Para 1988 se celebra su cincuentenario, con una significativa programación: misa en acción de gracia oficiada por el reverendo Norman Serna Ríos, en la iglesia de la Tercera Orden. Concierto público en el Patio de Banderas del Centro de Convenciones Julio Cesar Turbay Ayala. Participaron: Coro del Instituto Musical de Cartagena, dirigido por la Pianista Margarita Vélez. Grupo de Música Andina Pacarec Tampú. Capítulo I de Emiliano Cuervo. La Banda, acompañando en presentación especial a la artista Cartagenera, Cenelia Alcázar, la Dama del Bolero, voz líder del Grupo “La Quemada” Sofronin Martínez. Cena y gala bailable en el Club Naval de Suboficiales. Agrupaciones participantes: Toño y su Orquesta, de Antonio Beltrán; Monumental y sus Perlas Negras, de Tirone del Cristo Pérez. Barbacoa, de Juan Álvarez, Grupo Melao, de Hugo Alandette. Se expidió Mención de Honor.

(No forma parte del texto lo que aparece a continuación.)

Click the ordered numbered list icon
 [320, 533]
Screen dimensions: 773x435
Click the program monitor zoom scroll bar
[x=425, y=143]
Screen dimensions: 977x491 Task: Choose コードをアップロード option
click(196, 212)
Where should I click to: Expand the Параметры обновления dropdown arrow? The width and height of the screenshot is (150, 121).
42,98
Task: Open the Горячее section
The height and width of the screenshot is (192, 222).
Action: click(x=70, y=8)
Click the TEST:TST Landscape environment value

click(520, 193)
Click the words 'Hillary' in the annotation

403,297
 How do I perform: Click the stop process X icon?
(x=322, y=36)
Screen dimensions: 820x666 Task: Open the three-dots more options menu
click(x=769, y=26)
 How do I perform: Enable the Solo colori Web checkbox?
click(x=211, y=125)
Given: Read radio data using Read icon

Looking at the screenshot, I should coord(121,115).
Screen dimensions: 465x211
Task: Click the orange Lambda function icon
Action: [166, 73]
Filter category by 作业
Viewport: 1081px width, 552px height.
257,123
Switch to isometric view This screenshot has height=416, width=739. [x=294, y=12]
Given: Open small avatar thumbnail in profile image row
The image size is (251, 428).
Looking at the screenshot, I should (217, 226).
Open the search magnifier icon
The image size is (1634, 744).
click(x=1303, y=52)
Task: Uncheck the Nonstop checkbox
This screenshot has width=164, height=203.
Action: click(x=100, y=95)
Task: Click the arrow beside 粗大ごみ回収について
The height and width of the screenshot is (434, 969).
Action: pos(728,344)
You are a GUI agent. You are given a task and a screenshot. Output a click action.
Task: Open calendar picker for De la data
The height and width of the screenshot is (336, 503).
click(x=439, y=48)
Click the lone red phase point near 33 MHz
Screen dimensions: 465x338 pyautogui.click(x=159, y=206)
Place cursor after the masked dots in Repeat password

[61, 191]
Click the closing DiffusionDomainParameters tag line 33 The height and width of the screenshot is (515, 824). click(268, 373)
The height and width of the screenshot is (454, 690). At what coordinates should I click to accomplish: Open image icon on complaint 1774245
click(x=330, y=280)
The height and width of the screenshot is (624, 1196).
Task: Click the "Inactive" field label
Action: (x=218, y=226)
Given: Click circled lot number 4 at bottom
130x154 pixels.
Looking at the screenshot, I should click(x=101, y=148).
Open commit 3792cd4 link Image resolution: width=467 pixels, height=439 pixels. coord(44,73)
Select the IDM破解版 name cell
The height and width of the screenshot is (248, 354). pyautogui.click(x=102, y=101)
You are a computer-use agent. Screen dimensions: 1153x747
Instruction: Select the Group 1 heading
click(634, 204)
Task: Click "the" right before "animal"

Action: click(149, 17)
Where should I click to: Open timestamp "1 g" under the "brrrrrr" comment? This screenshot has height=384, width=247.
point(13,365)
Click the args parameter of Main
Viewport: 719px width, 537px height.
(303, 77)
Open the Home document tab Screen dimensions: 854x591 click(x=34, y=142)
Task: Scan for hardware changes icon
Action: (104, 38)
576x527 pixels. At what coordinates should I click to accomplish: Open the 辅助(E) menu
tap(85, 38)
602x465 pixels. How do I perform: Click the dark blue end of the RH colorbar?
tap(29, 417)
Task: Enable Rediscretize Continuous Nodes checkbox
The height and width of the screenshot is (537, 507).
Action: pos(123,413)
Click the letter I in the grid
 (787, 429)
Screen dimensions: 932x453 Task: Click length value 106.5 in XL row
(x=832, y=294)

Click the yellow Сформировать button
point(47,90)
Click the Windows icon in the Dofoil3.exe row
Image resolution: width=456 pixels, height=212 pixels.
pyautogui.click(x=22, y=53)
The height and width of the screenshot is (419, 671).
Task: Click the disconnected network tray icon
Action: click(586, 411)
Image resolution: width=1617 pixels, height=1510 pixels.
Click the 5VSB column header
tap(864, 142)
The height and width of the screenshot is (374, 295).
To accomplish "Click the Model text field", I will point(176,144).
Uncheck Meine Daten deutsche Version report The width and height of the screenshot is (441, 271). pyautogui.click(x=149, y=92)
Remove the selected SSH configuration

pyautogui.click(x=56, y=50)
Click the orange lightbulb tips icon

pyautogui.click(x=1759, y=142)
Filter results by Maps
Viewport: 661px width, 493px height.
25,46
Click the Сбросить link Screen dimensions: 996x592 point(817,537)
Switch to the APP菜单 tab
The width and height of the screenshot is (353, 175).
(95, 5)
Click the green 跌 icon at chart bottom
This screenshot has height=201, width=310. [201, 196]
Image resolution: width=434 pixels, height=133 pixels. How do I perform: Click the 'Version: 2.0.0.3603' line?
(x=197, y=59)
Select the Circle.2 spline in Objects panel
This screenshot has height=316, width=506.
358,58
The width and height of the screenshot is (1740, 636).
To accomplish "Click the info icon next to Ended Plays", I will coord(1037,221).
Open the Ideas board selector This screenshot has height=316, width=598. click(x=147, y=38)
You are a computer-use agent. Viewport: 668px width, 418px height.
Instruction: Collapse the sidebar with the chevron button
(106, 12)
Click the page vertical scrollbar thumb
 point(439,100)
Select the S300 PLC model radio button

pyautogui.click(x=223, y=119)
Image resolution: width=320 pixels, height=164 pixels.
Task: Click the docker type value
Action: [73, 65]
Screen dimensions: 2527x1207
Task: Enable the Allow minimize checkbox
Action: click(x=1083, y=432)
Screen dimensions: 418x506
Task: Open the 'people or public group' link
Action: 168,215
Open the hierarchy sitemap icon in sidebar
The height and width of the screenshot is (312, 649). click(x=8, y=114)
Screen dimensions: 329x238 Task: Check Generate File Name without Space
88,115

El siguiente año 1989, la Banda es trasladada de la Base Naval ARC Bolívar a la Escuela Naval Almirante Padilla, en cumplimiento de directrices del comando naval para la época, ordenando la ubicación de las Bandas, en las Escuelas de Formación. Inicia una nueva etapa con el nombre de Banda de Música Escuela Naval Almirante Padilla, convirtiéndose así en “La Banda de Música Base Naval ARC Bolívar“ en 51 años de historia. Aportando la Armada Nacional, a la cultura musical, local, regional, nacional, internacional. Muy fructífero el legado dejado por la estela de grandes maestros instrumentistas arreglistas y compositores como Lucho Bermúdez, Adolfo Mejía, Blas Emilio Atehortúa, Lubín Mazuera. Víctor Gutiérrez; destacados en sinfónicas nacional e internacional como: Luis Pérez, Edison Carranza. Emilio Montoya Etc.